Milo le miraba incrédulo, pero era cierto, él no estaba acostumbrado a que lo llevaran, por el contrario, acostumbraba ser quien llevaba. Siempre era él el de las iniciativas, y fue en ese momento que recordó qué hacían los dos ahí.

—Camus, alguna vez quise dejar que me llevarás, pero ya no. Por ello fui a dar directo a la deriva, y eso no volverá a pasar.

Por un momento el rostro de Camus se ensombreció, era cierto todo aquello. Pero cuando sintió como el griego se comenzaba a alejar, le tomó firmemente, pero ahora intercambiando posiciones, su mano colocando la de Milo sobre su cintura, mientras su igual se sujetaba al hombro del peliazul.

—Ya calla, deja de poner pretextos y llévame entonces.

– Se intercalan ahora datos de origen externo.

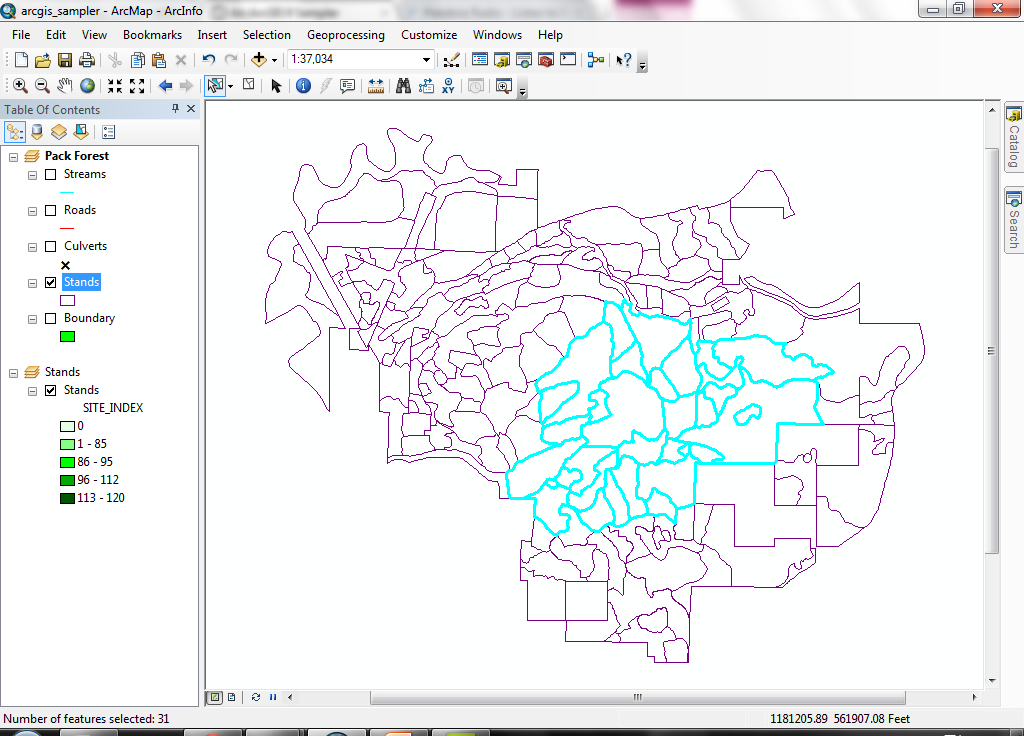This screenshot has width=1024, height=736.
Task: Switch Table Of Contents to List By Source
Action: (36, 131)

Milo le miró estupefacto, el ofendido era él; sin embargo, el francés era tan cínico como para callarlo, ¡era el colmo, qué se creía ese engreído francés! Pero todas sus posibles ofensas se vieron completamente olvidadas al sentir la calidez del cuerpo del otro tan cerca de sí, era una sensación agradable y bastante sugestiva. Por lo que, posponiendo la letanía de calificativos apropiados para ese individuo tan peligroso para su salud mental, Milo inició nuevamente el baile, en esta ocasión, tratando de mostrarle al francés cómo era que se bailaba un danzón.

—Mira francés, no lo haces tan mal—. Milo sin duda estaba sorprendido de aquello, pero lo había hecho por molestar más que nada.

—Lo sé, soy muy bueno en esto.

Había captado el tono y la intención… pero nunca dejaría que el otro le sacara de sus casillas. Ante semejante respuesta el griego comenzó a reír nuevamente, mientras que el chico en sus brazos le sonreía, si Milo reía era que ya no estaba tan molesto.

—Por detalles así me enamoré como un tonto de ti.

Tal aseveración hizo caer un incómodo silencio entre ambos, pero antes de que Milo pudiese si quiera excusarse, Camus tomó la palabra:

—Nunca podrías ser un tonto, ese fui yo Milo…

—No digas más, solo… bailemos.

Una caricia en sus labios le dio a entender a Camus que ya no hablarían más por el momento. Así que sin más, se dejo llevar por el suave movimiento de sus cuerpos, por la cándida sensación de estar cerca de Milo. Se había comportado inmaduramente, pero no por ello lo callaría más.

La pieza terminaba ya, ese había sido mucho más que un baile cualquiera, era una redención y una reconciliación, de algo que, curiosamente, aún no empezaba. El mesero se acercó a su mesa, discreto y sin darle mucha importancia se dirigió al griego.

—¿Algo para su novio?

Milo estaba por protestar ante el evidente error del chico, pero Camus le tomó de la mano, en un gesto más significativo que cualquier palabra.

—¿Puedo pedir lo mismo que tú?

La pregunta encerraba más que una simple orden para un mesero; así que el de los ojos turquesas únicamente le dedicó una sonrisa con su brillante mirada mientras asentía para que el mesero les dejase solos.

Sonaba ya la siguiente melodía, otro danzón. Posando suavemente sus labios sobre los de su ahora novio, Milo lentamente tomó de la mano a Camus.

—De aquí no saldremos francés engreído hasta que hayas aprendido a bailar bien un danzón.

La suave risa de ambos, en conjunto con la música y una que otra palabra susurrada al oído, eran todo lo que habían necesitado para poder diluir por completo tanto las inseguridades de uno, así como el resentimiento del otro.